### RECORD EXCERPTS
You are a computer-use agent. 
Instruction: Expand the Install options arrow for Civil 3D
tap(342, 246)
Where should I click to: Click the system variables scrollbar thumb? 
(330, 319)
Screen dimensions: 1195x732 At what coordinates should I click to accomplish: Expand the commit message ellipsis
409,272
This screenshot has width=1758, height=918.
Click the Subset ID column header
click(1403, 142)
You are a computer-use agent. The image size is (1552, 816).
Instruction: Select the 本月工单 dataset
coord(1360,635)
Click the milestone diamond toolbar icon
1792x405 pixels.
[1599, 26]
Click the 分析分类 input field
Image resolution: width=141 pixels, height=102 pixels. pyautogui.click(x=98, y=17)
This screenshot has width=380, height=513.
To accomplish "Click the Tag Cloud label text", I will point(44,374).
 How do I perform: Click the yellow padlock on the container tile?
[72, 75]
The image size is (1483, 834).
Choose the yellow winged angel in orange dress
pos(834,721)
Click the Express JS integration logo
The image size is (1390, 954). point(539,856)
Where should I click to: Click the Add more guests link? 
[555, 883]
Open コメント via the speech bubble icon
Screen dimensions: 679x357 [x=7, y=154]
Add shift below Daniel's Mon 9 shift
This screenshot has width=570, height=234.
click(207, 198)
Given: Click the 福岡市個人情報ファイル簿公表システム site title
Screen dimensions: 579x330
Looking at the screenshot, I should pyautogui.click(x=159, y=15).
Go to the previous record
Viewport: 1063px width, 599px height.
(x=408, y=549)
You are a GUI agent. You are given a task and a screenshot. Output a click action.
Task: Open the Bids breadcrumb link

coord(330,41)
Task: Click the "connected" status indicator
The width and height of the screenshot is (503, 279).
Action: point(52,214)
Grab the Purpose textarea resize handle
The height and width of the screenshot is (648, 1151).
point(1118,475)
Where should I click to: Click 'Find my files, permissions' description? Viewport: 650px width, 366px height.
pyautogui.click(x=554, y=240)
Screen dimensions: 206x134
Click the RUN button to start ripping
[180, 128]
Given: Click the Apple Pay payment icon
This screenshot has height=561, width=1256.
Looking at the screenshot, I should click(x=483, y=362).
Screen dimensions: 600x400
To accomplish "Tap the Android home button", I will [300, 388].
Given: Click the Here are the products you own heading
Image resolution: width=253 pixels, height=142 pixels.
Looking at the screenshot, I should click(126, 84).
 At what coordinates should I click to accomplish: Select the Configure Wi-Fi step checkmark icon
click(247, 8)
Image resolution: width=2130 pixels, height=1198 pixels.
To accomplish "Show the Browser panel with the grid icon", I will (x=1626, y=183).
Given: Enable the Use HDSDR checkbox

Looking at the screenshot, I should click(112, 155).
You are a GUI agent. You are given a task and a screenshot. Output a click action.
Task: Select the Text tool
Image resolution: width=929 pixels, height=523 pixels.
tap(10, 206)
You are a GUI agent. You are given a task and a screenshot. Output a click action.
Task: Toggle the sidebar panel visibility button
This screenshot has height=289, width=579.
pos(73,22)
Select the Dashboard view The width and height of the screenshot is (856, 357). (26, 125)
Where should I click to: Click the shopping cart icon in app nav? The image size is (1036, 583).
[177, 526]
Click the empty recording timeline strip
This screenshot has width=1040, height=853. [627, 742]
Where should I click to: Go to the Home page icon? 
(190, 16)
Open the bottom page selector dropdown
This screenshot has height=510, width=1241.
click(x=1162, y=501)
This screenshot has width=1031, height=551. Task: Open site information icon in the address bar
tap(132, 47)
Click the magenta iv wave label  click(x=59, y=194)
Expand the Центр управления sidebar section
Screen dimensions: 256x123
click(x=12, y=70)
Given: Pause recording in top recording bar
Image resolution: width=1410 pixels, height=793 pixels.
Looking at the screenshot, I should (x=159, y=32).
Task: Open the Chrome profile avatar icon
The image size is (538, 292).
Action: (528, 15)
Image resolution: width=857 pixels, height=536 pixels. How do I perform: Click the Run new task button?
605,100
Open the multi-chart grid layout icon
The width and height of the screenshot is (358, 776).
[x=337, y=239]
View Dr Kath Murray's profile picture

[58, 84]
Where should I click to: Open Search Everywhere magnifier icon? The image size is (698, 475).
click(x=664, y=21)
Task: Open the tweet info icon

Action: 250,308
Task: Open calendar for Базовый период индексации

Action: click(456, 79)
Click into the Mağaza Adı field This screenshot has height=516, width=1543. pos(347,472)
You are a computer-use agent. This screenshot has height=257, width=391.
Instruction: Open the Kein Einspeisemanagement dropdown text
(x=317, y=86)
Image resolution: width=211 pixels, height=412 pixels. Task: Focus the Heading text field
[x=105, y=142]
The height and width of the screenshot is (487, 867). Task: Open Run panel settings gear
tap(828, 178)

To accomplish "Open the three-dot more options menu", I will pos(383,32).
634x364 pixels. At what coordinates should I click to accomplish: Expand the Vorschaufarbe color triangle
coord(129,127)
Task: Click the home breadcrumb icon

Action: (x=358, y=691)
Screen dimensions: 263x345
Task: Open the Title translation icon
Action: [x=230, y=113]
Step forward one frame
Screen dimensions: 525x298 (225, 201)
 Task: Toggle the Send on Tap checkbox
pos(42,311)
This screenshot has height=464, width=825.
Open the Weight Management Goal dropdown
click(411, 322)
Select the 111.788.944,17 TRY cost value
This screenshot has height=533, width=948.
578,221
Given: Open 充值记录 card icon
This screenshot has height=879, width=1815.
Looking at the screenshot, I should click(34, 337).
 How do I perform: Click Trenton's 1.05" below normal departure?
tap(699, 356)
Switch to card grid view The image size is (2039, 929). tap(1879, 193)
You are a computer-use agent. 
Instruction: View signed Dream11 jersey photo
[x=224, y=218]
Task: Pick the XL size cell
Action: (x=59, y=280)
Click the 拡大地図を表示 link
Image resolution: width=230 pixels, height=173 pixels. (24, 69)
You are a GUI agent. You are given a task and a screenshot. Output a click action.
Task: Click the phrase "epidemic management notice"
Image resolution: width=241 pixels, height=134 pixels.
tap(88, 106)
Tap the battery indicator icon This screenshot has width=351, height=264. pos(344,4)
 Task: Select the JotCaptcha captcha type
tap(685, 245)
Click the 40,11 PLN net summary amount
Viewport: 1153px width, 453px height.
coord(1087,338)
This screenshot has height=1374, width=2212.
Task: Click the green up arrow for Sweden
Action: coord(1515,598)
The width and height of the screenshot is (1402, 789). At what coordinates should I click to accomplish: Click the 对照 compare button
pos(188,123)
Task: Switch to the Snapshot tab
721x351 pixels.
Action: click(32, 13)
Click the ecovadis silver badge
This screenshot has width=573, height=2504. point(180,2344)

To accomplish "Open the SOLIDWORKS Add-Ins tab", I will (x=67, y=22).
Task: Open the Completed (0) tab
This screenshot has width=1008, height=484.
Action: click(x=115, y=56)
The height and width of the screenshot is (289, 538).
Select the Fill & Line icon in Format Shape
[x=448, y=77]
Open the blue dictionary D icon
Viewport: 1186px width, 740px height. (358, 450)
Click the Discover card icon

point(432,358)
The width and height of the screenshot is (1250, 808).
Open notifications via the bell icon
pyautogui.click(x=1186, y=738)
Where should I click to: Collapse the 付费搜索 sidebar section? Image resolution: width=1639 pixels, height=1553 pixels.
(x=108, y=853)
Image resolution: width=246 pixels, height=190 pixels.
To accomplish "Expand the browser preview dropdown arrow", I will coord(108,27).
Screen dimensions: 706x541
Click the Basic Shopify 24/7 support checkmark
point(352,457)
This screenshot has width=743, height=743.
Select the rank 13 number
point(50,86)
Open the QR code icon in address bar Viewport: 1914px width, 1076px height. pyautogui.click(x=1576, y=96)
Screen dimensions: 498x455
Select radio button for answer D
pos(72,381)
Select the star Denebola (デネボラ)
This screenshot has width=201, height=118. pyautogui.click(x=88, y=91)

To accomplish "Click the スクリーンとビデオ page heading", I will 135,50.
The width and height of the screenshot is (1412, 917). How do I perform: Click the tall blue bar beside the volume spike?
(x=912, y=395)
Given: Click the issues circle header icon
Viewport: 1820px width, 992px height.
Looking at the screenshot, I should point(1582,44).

### SHORT EXERCISE
Update the data starting at the line that contains "Given: Click the Apple Pay payment icon" and ending at the line that contains "click(247, 8)": swap "Apple Pay" for "Google Pay" and leave everything else unchanged. Return only those lines.

### EXERCISE ANSWER
Given: Click the Google Pay payment icon
This screenshot has height=561, width=1256.
Looking at the screenshot, I should click(x=483, y=362).
Screen dimensions: 600x400
To accomplish "Tap the Android home button", I will [300, 388].
Given: Click the Here are the products you own heading
Image resolution: width=253 pixels, height=142 pixels.
Looking at the screenshot, I should click(126, 84).
 At what coordinates should I click to accomplish: Select the Configure Wi-Fi step checkmark icon
click(247, 8)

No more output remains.